Tracking Profit Growth

The growth in revenues is reflected in a commensurate increase in profits, too. The net profit of the top five companies stood at ₹80,014.6 crore in FY2021, an 8.49% increase over FY2020. The firms collectively registered net profit growth of 13.81% over FY2019. In the first half of FY2022, TCS profits surged 28.6% to ₹18,632 crore. Infosys’ profits rose 16.9% to ₹10,616 crore, while Wipro’s grew 26.9% to ₹6,163 crore. HCL Tech profits grew 7% to ₹6479 crore. Industry executives expect new-generation technologies and services to power growth.

Dearth of Skilled Talent

While the digital-led IT boom is here to stay, companies will need to tackle the challenge of getting adequately skilled talent to deliver these trans-formational projects.
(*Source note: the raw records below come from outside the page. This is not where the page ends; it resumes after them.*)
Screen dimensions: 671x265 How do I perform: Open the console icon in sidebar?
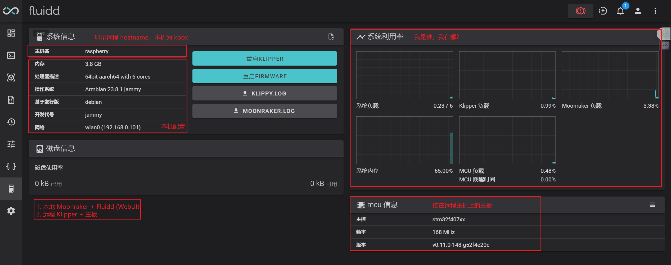[x=11, y=55]
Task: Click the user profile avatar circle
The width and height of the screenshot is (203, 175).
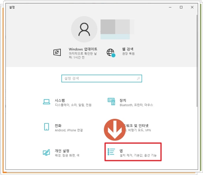Action: 84,29
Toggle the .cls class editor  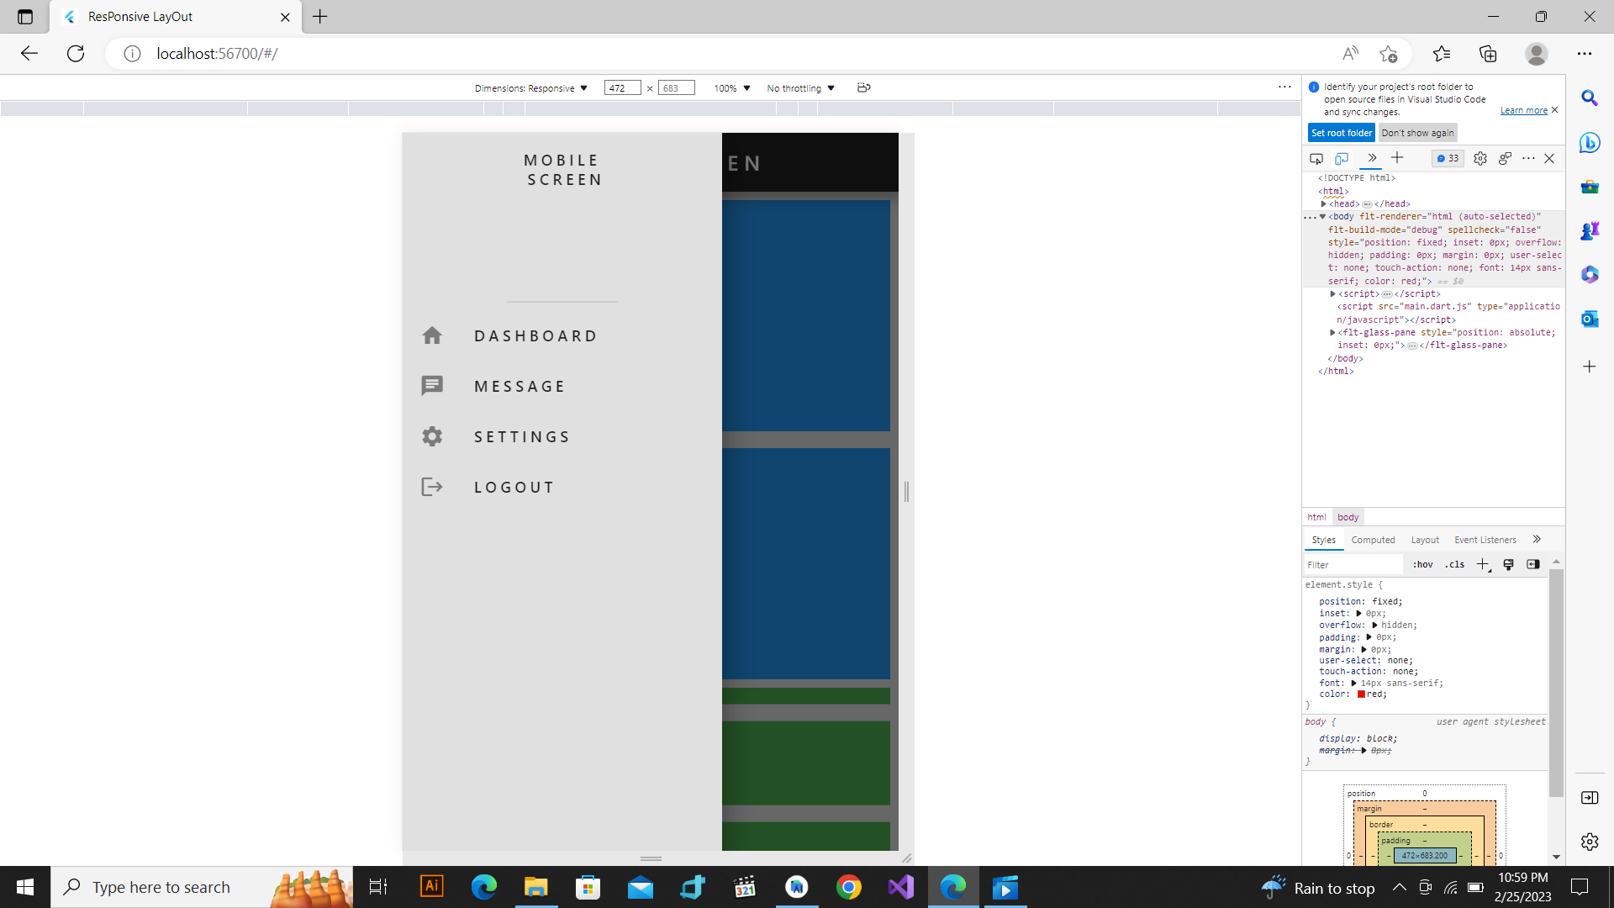[x=1453, y=564]
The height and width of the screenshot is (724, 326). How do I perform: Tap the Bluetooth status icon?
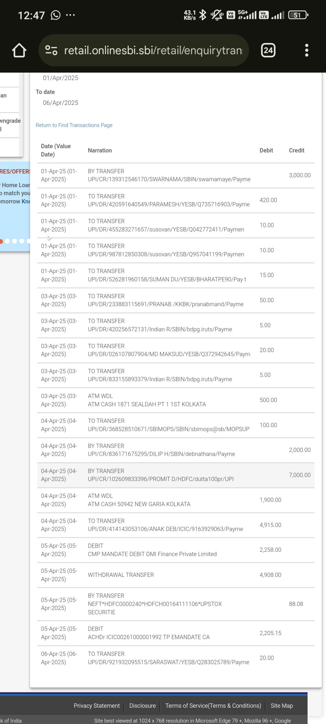point(203,15)
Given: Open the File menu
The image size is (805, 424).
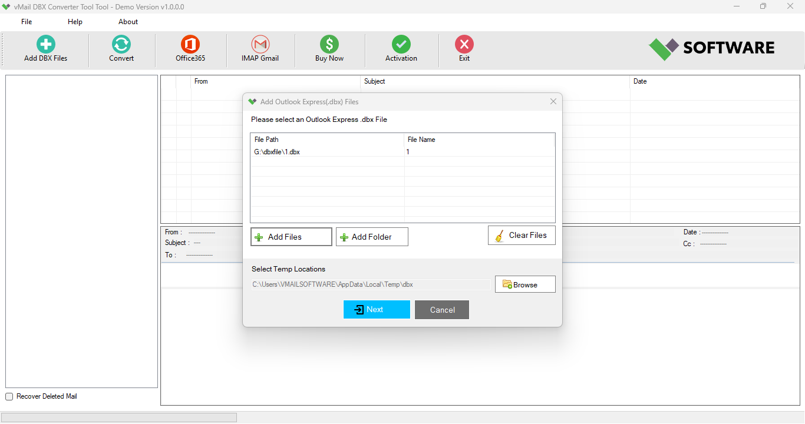Looking at the screenshot, I should (27, 22).
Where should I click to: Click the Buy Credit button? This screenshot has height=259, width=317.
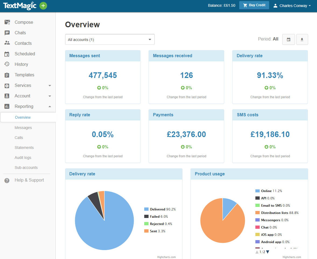[254, 5]
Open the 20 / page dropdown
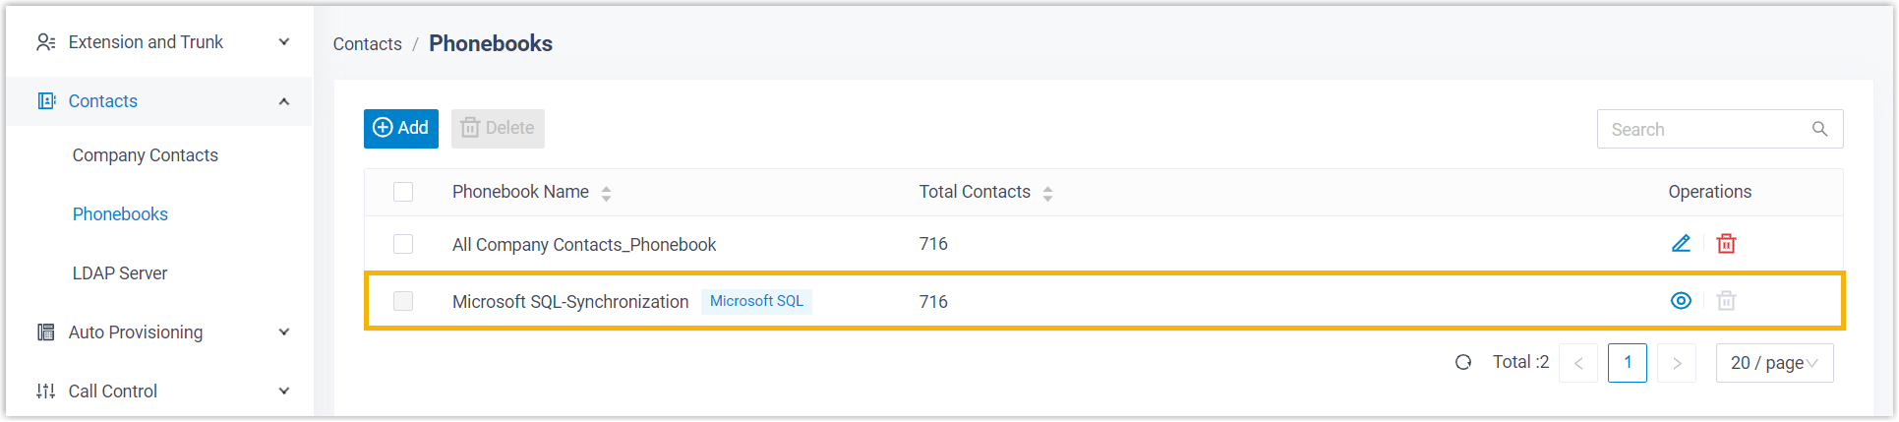The image size is (1899, 422). [1773, 363]
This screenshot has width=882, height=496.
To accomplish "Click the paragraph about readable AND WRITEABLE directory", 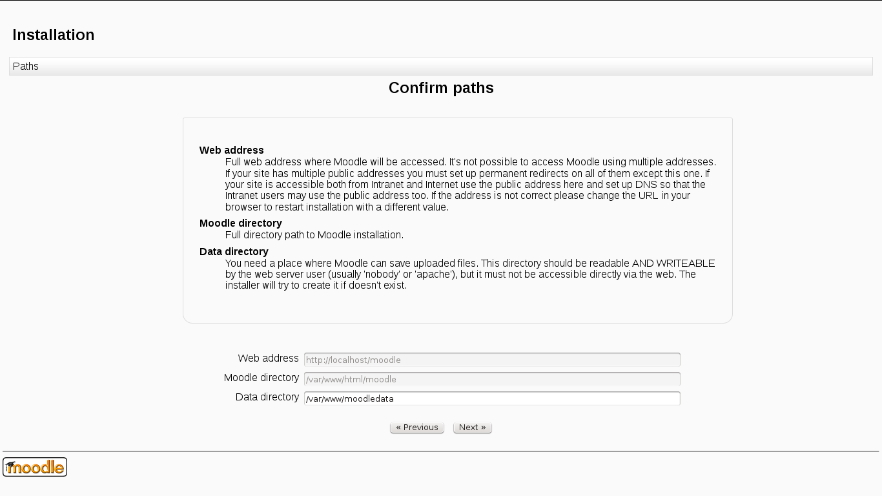I will (470, 274).
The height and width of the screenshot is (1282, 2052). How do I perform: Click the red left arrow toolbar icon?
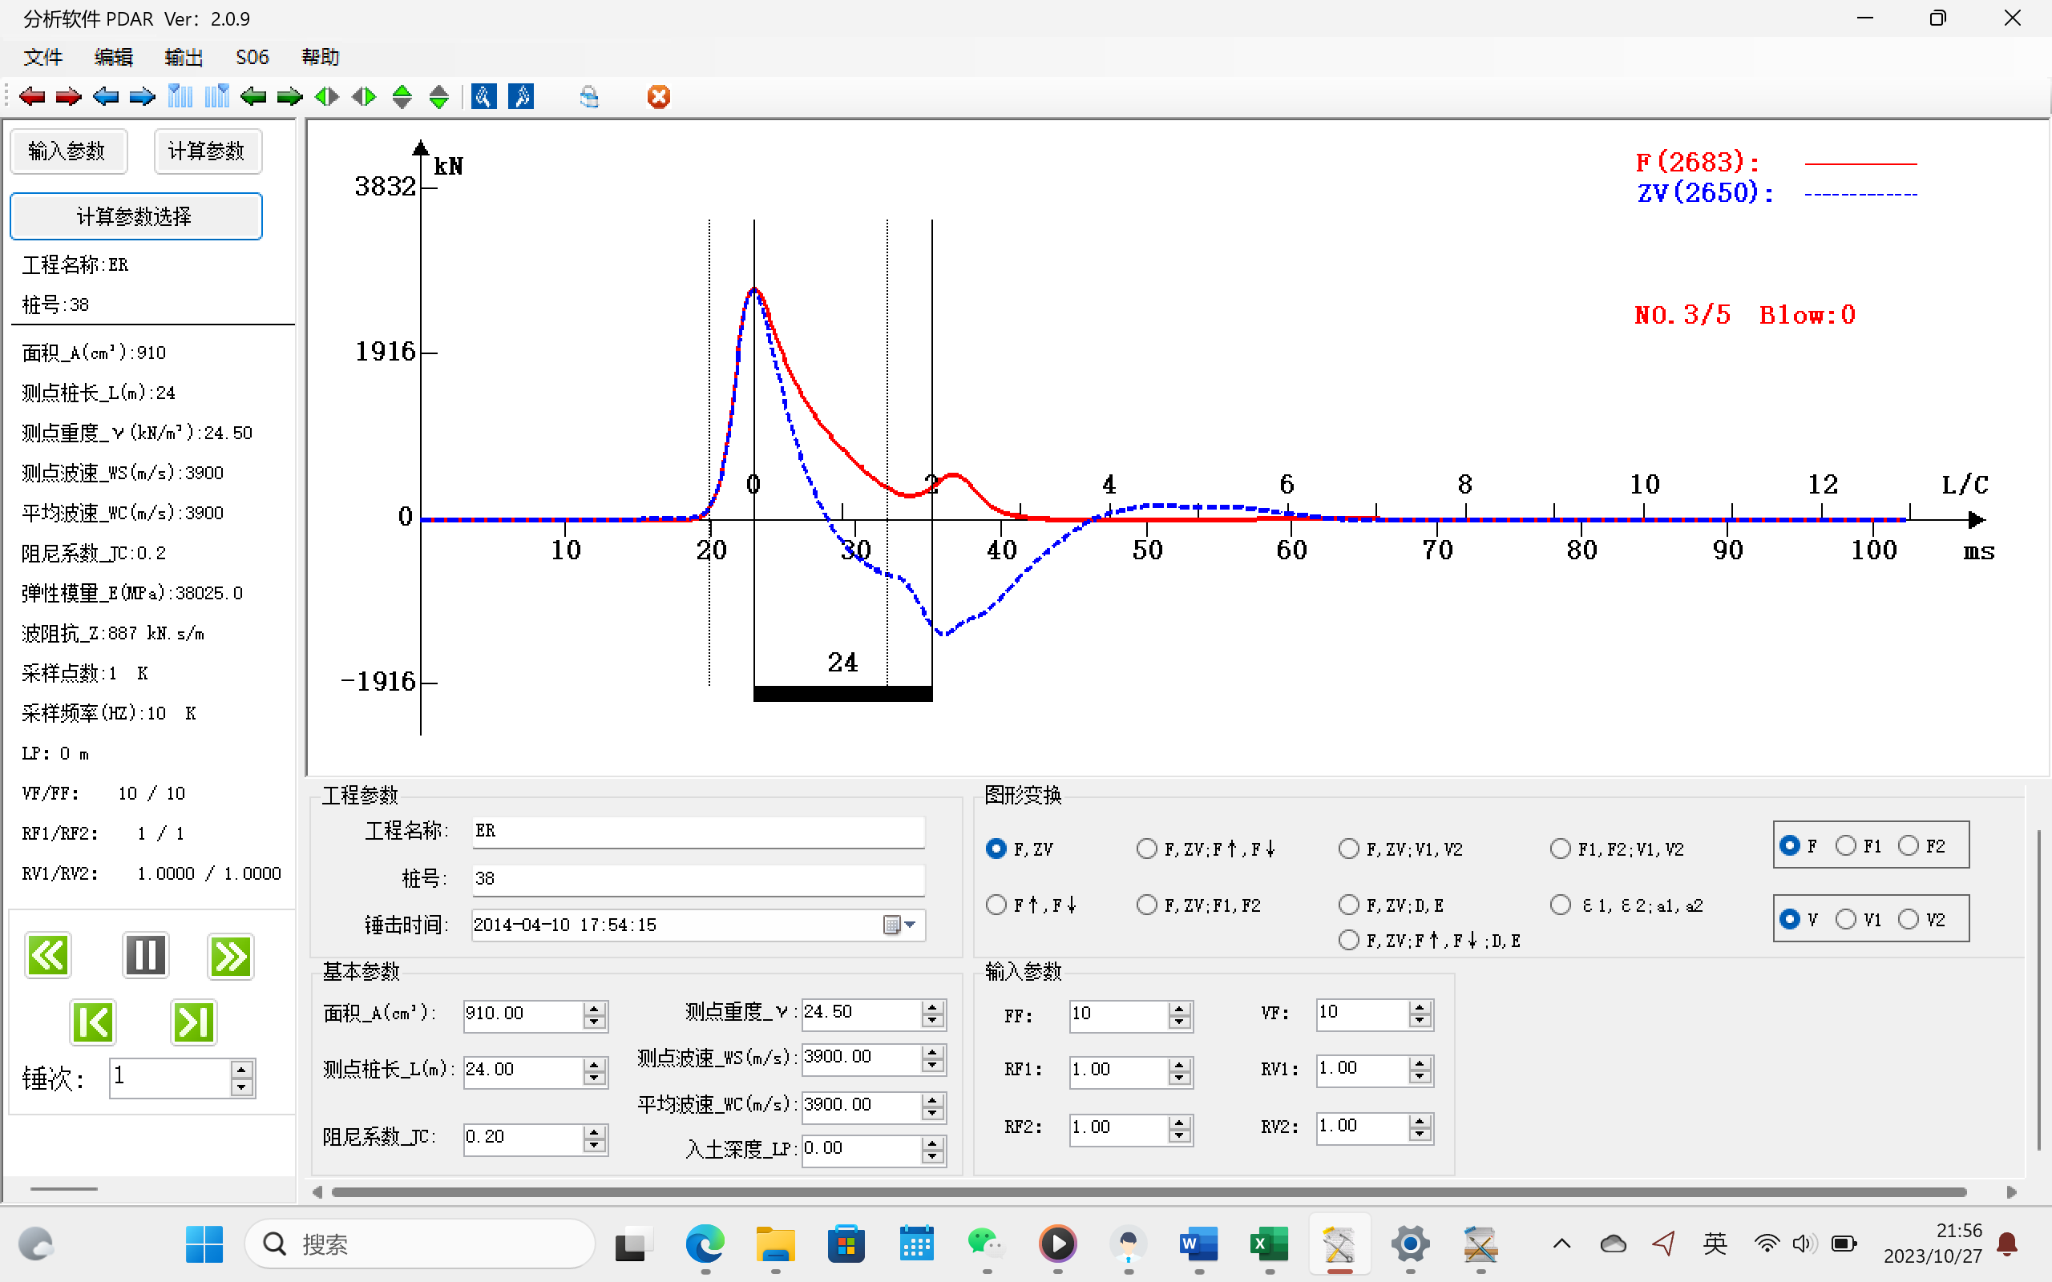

In first half of FY2022, the top five IT services com-panies added over 1,22,000 people as compared to 1,38,000 people in all of FY2021.

The Indian IT services sector is facing a talent crunch and is in a hire-or-poach mode. To tackle the rising attrition levels, firms are focussing on re-skilling employees. The companies have doubled their budget for re-skilling and up-skilling programmes. This will rise further. “Re-skilling will be the key to our success with digital talent helping us fulfil growing digital demand,” says Pravin Rao.

According to the Nasscom Perspective 2025 Report, the share of digital technology investment will rise from 35% in 2020 to 60% in 2025. That’s another growth opportunity for Indian IT services companies.